For those who didn't know yet: in the Google Translate app it is even possible to recognize handwriting and convert it into another language. This is not just a gadget or a feature to decipher illegible letters. The button Handwriting are used to translate words from another alphabet. Suppose you want to decipher a Chinese text. You can then copy each character so that Google shows suggestions of what it might mean. Not only do you have to write clearly, but you also have to know in advance which language it concerns. Otherwise you will not be able to address the correct translation module.

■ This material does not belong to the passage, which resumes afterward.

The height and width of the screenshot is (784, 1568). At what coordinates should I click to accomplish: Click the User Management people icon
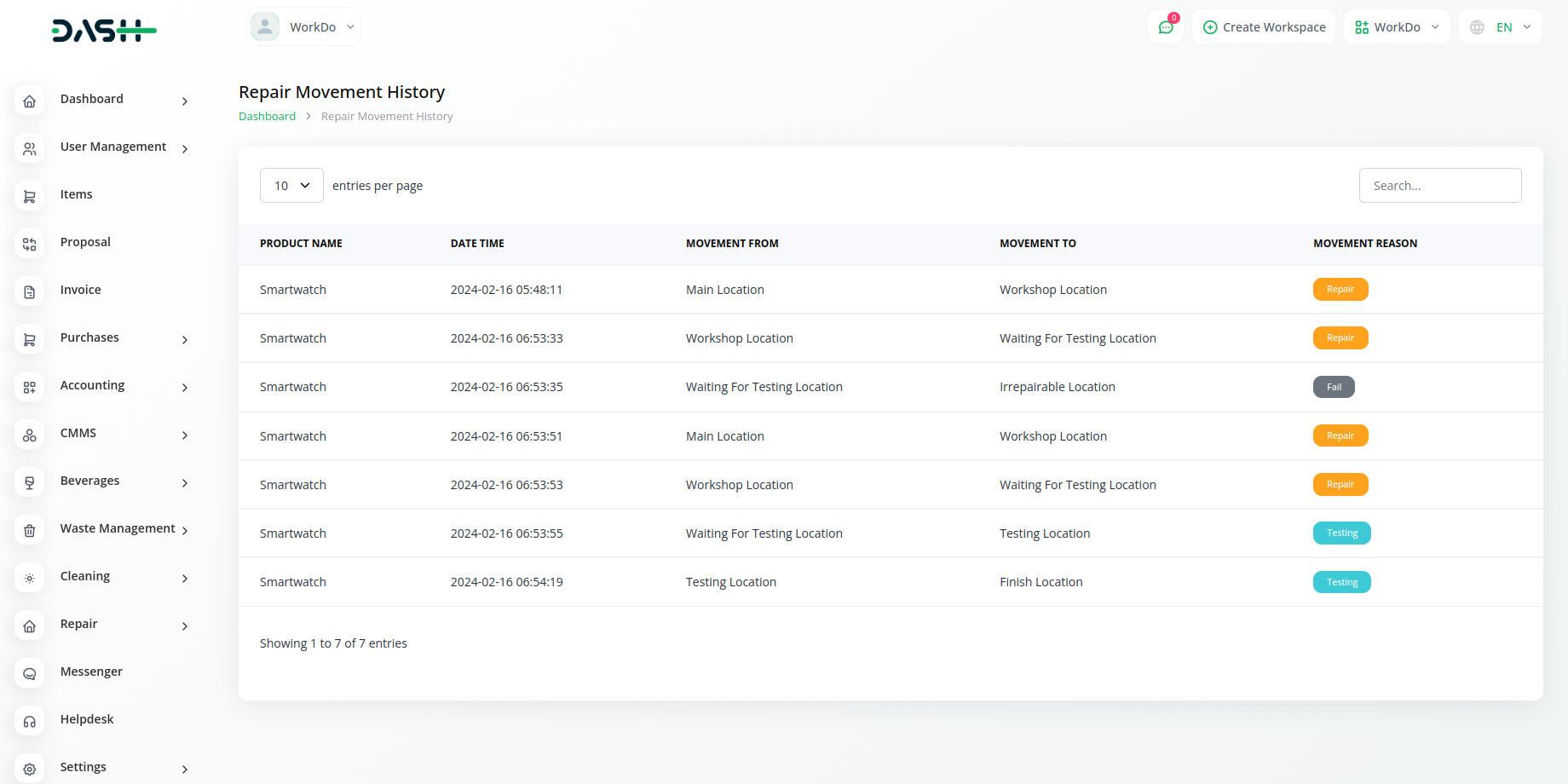[x=30, y=149]
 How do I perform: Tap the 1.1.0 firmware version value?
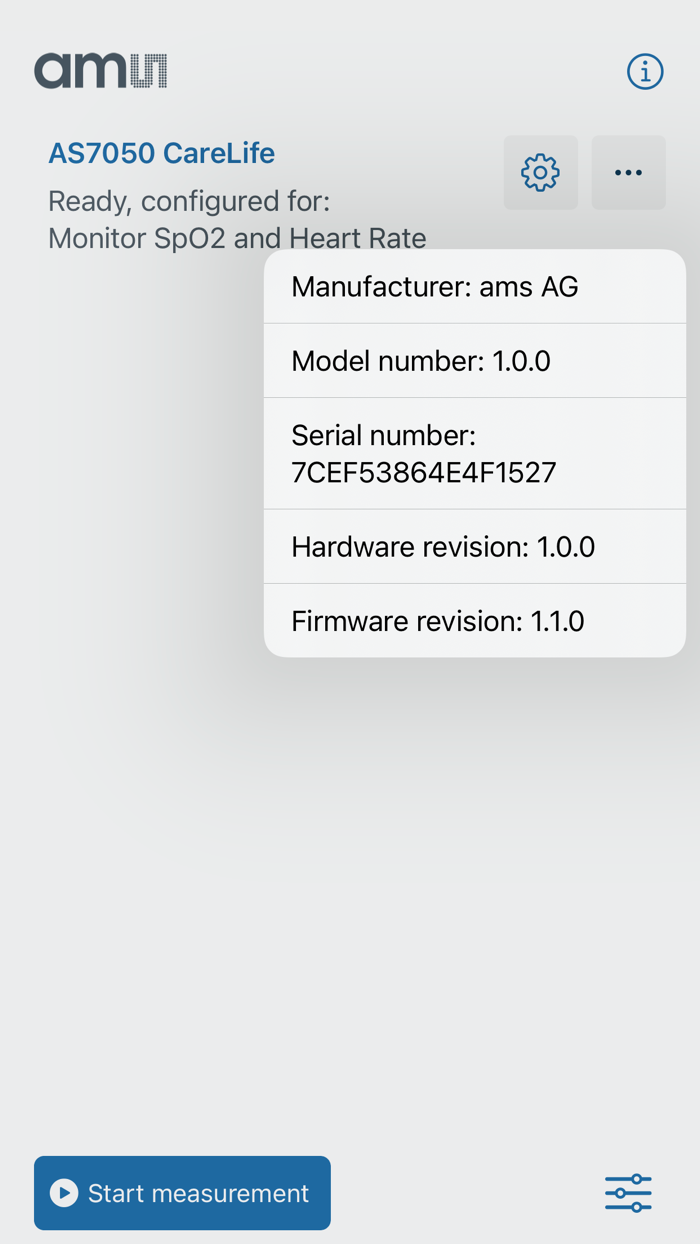(x=557, y=621)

Tip 09: Translation history

The app stores the translation history in the mobile device. At the bottom of the start screen you will find the previous translations. When you want to open a previous translation, just tap it. To delete such a translation, swipe it left or right. If you like your privacy and want to clear the entire translation history, tap the menu in the top left corner to get to the Institutions comes. There you choose the assignment Translation history to clear.

full screen

To make the mobile translator more visible, you can display the result in full screen. To do this, tap the blue arrow behind the translation and use the full-screen icon there.

Tip 10: Text Recognition

A particularly convenient way to translate printed text without having to retype it is via your smartphone's camera. Below the input box, tap the camera icon. Then you take a photo of the page or the menu. Make sure the text is right in the screen and tap the red button to take a photo. Google analyzes the text and indicates by means of a box where the app has recognized text. To have part of the text translated, mark the desired paragraph with your finger. If you want to translate the entire text, use the blue button with the arrow.